Stored data:
---
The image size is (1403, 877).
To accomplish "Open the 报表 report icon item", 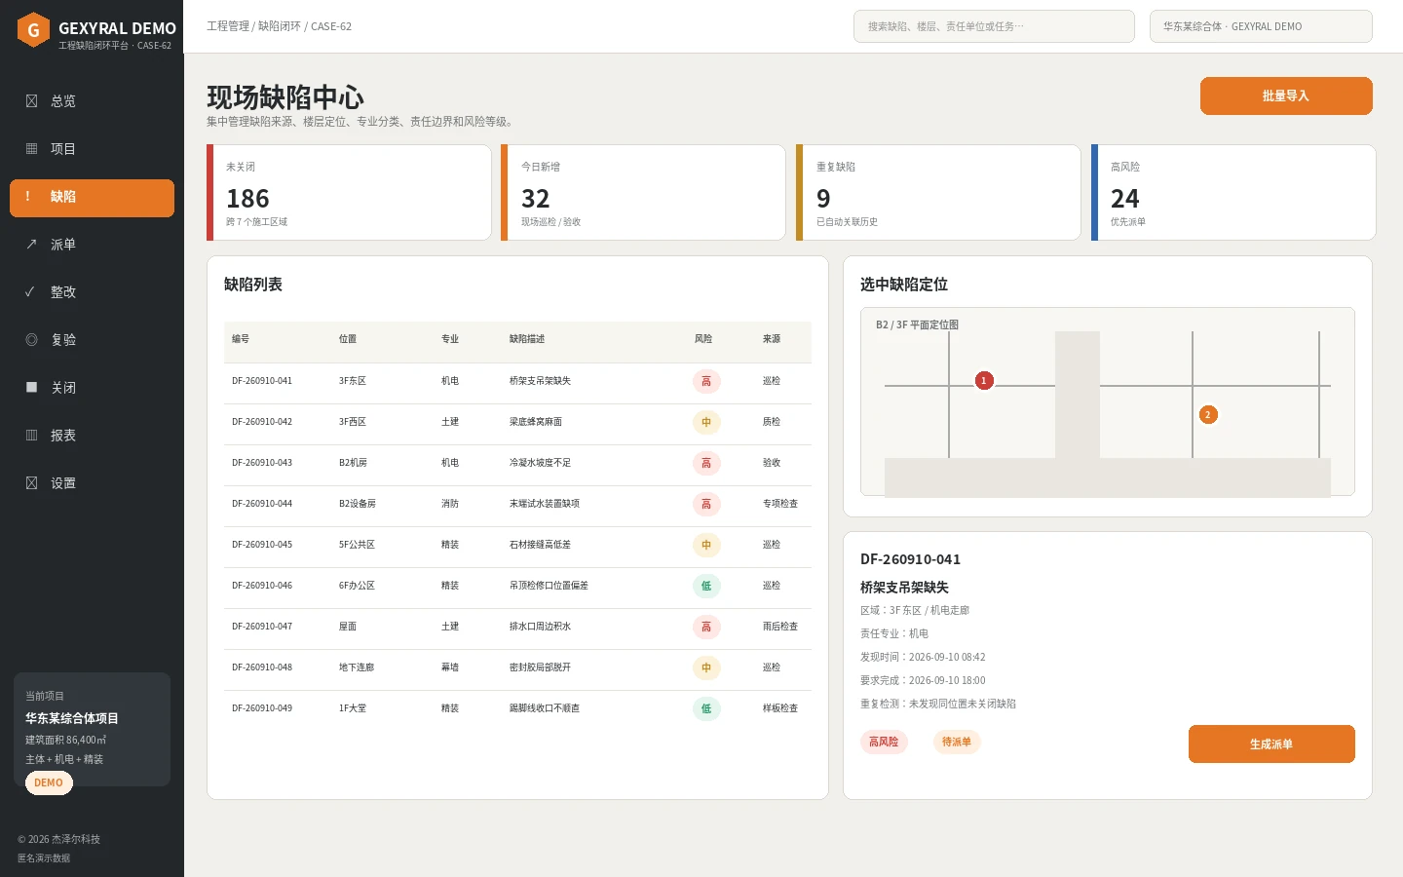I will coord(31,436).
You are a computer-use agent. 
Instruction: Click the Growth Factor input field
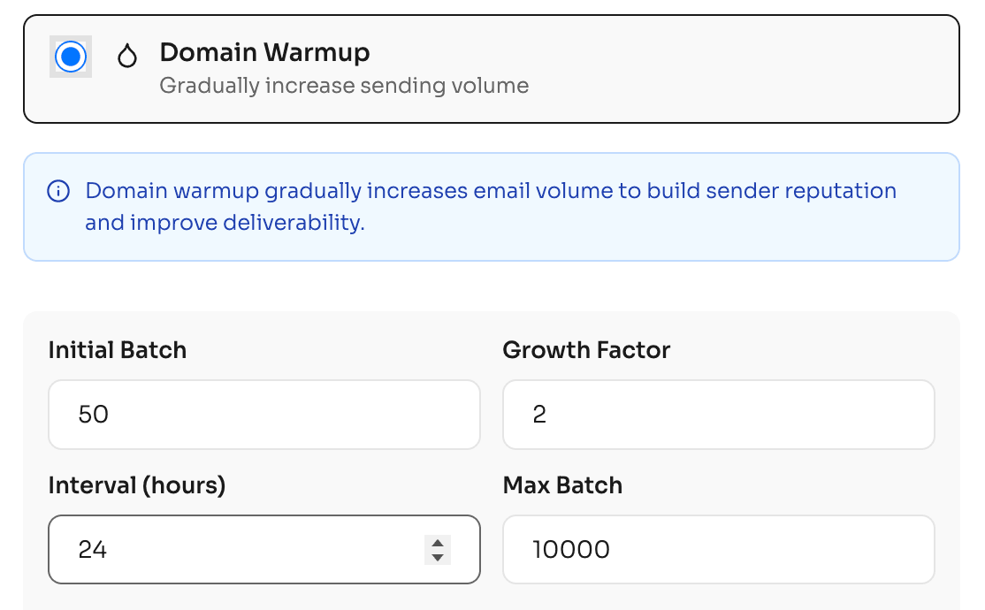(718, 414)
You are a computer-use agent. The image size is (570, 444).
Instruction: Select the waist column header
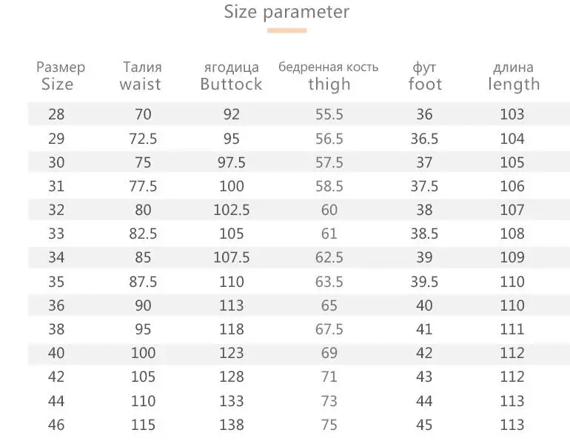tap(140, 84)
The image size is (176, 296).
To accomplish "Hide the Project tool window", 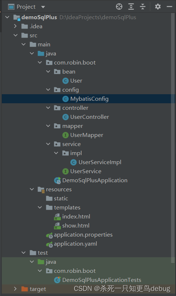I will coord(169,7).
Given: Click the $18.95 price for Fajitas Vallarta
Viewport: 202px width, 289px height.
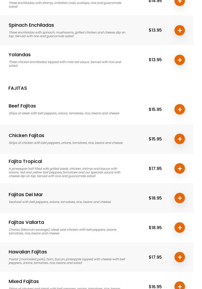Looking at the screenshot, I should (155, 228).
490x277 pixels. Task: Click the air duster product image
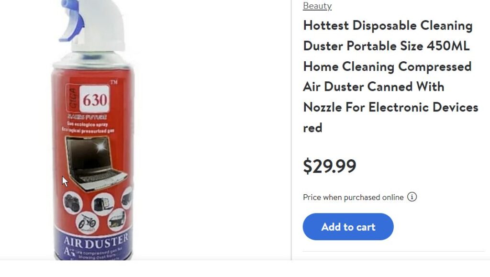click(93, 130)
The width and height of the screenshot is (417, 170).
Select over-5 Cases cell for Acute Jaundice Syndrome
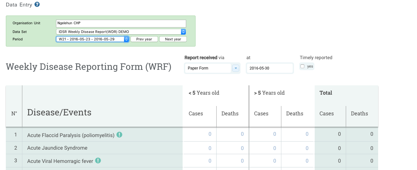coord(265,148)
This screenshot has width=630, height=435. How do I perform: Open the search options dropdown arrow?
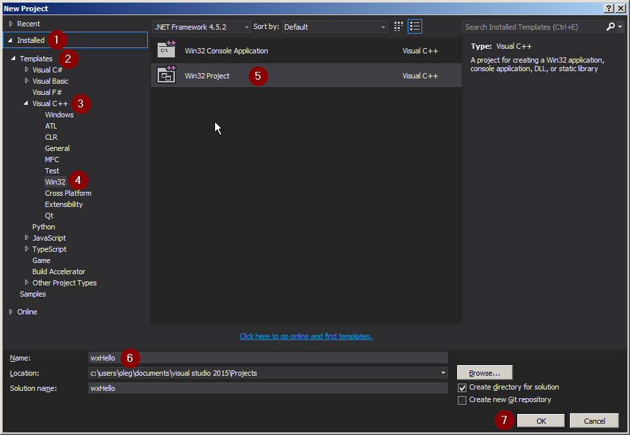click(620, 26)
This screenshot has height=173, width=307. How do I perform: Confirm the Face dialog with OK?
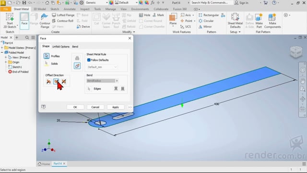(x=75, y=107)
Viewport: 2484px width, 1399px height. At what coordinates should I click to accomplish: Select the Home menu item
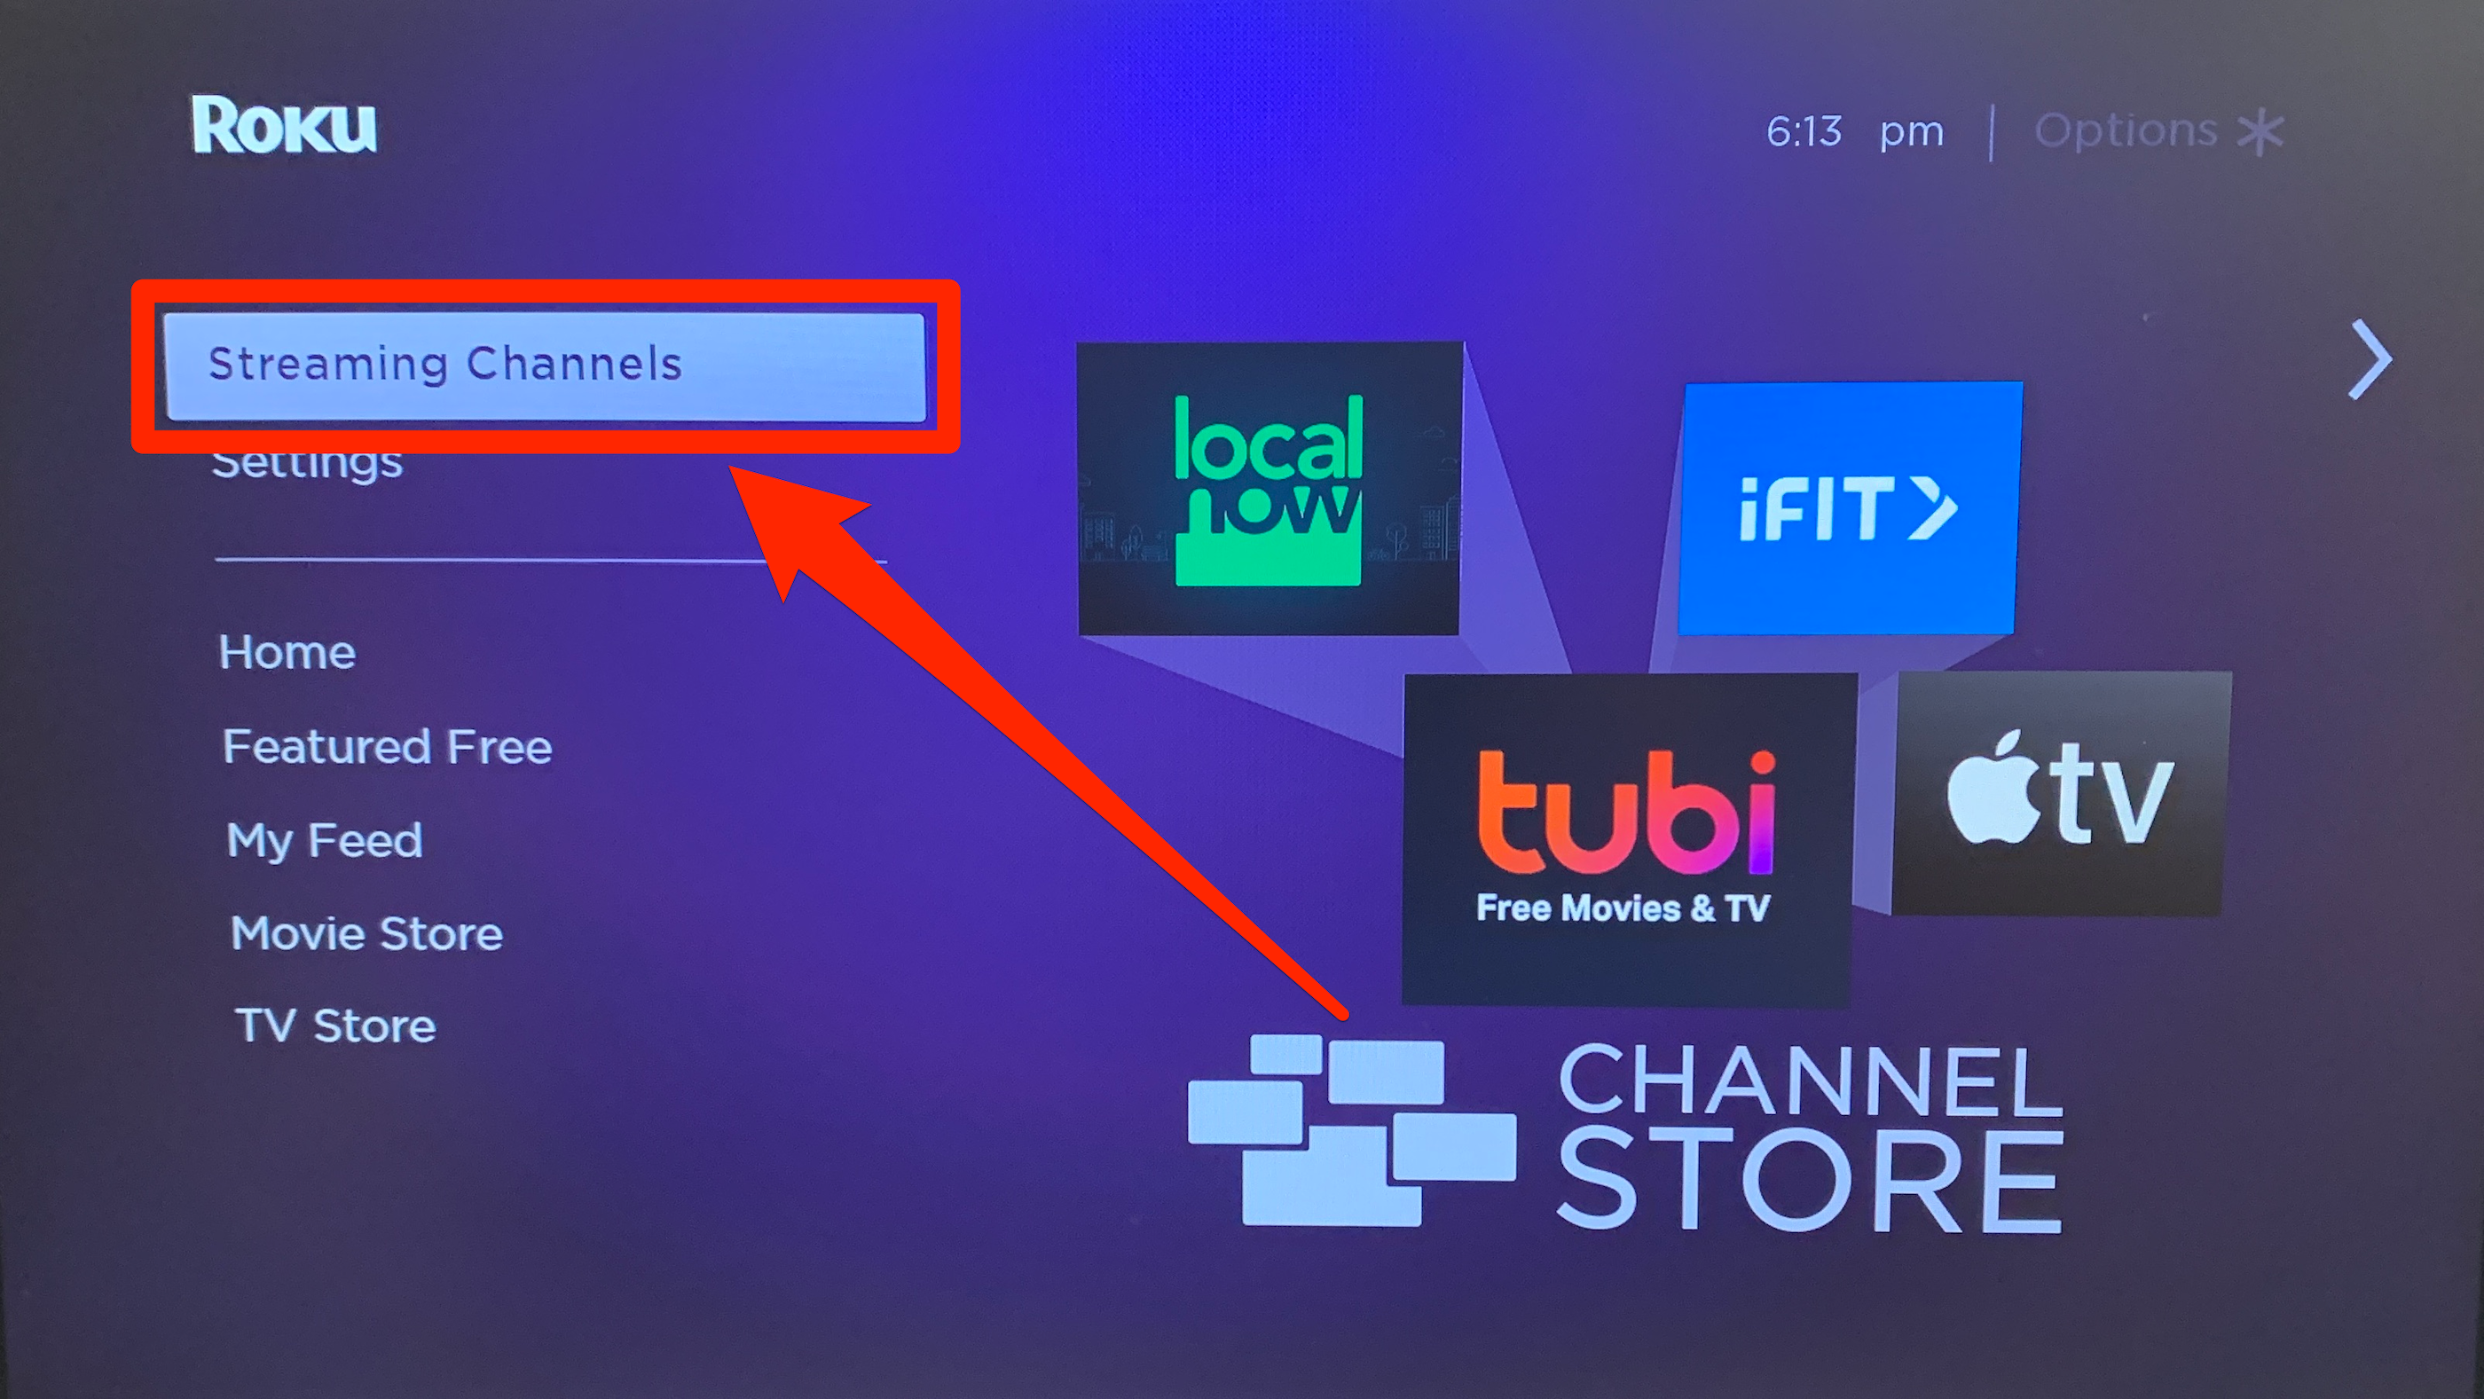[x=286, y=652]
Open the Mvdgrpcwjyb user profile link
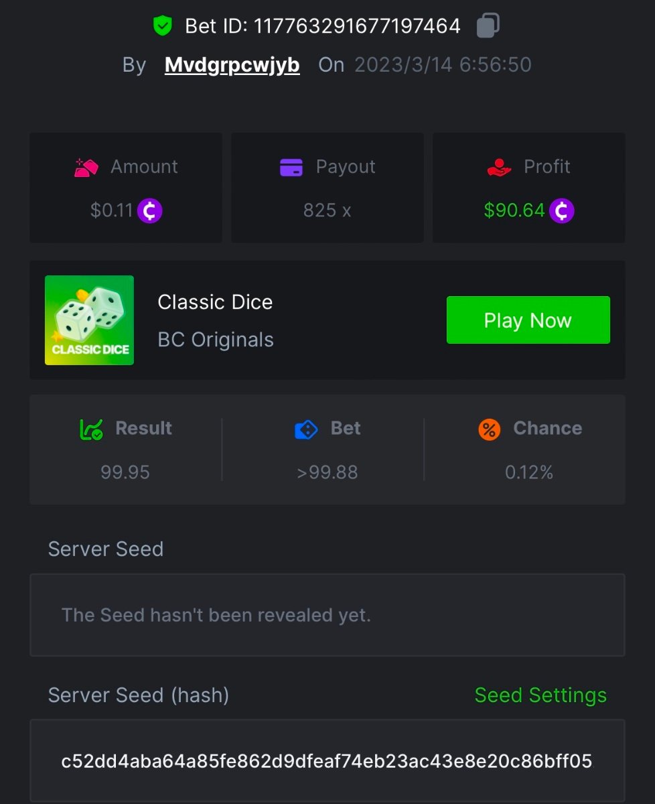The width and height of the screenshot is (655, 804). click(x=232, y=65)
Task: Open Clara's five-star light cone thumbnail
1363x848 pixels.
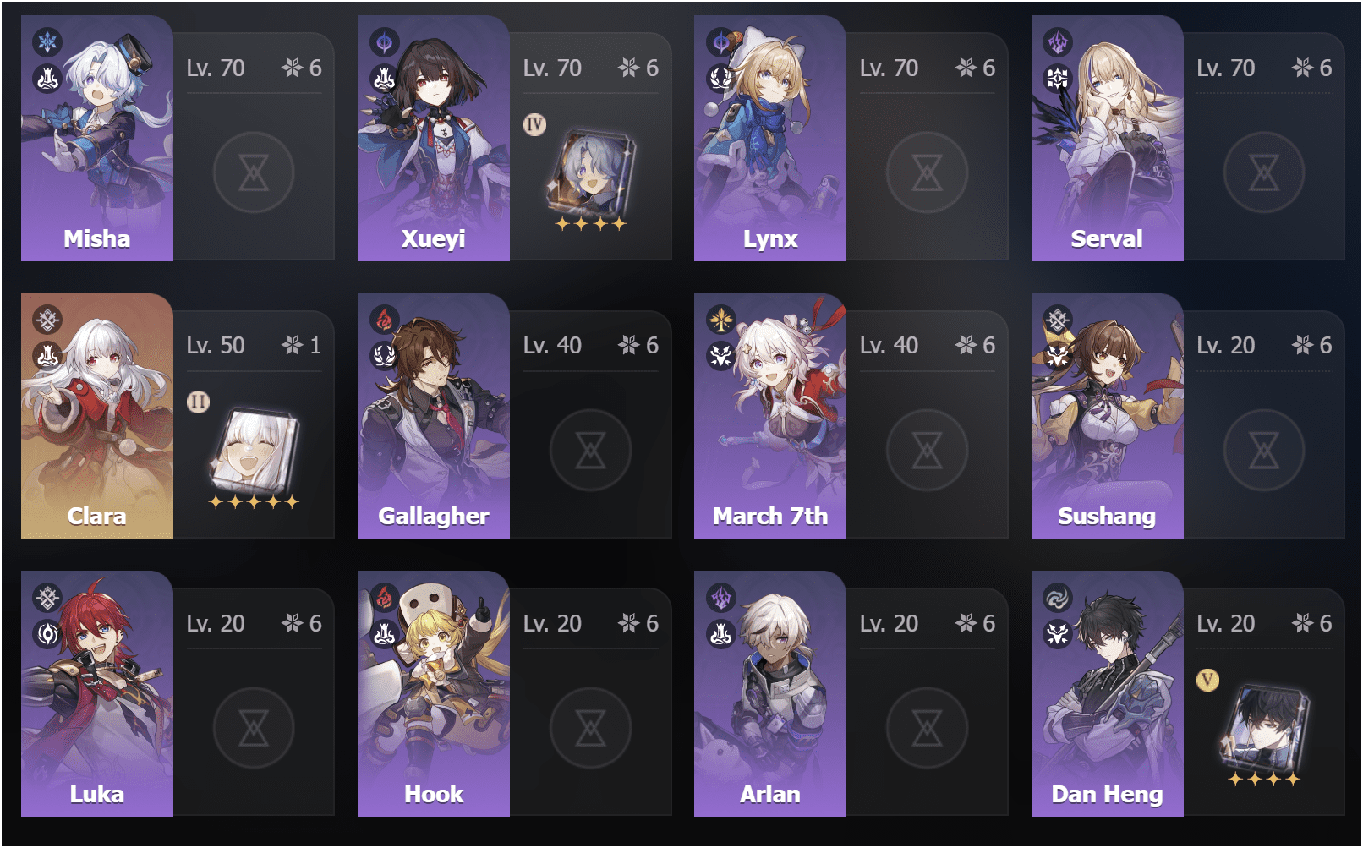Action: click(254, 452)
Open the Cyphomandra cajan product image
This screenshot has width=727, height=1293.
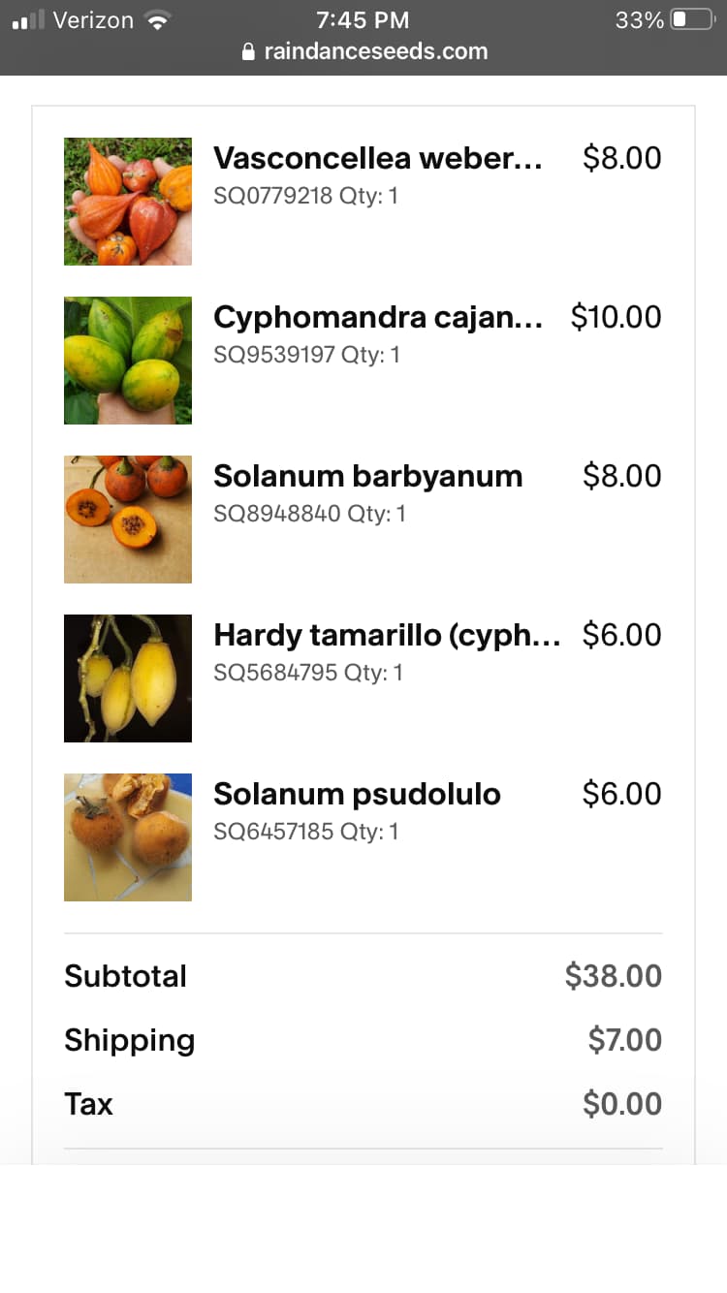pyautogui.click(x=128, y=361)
---
## Action item
Without the pictures, transcribe the lines from the one containing "Viewport: 2484px width, 1399px" through the end of the data, exactly and only those.

## Answer section
Viewport: 2484px width, 1399px height. At what coordinates should I click to accomplish: Select the Home menu item
[x=286, y=652]
Open the Mvdgrpcwjyb user profile link
The width and height of the screenshot is (655, 804). click(x=232, y=65)
Task: Open Clara's five-star light cone thumbnail
1363x848 pixels.
Action: click(254, 452)
Open the Cyphomandra cajan product image
This screenshot has width=727, height=1293.
pyautogui.click(x=128, y=361)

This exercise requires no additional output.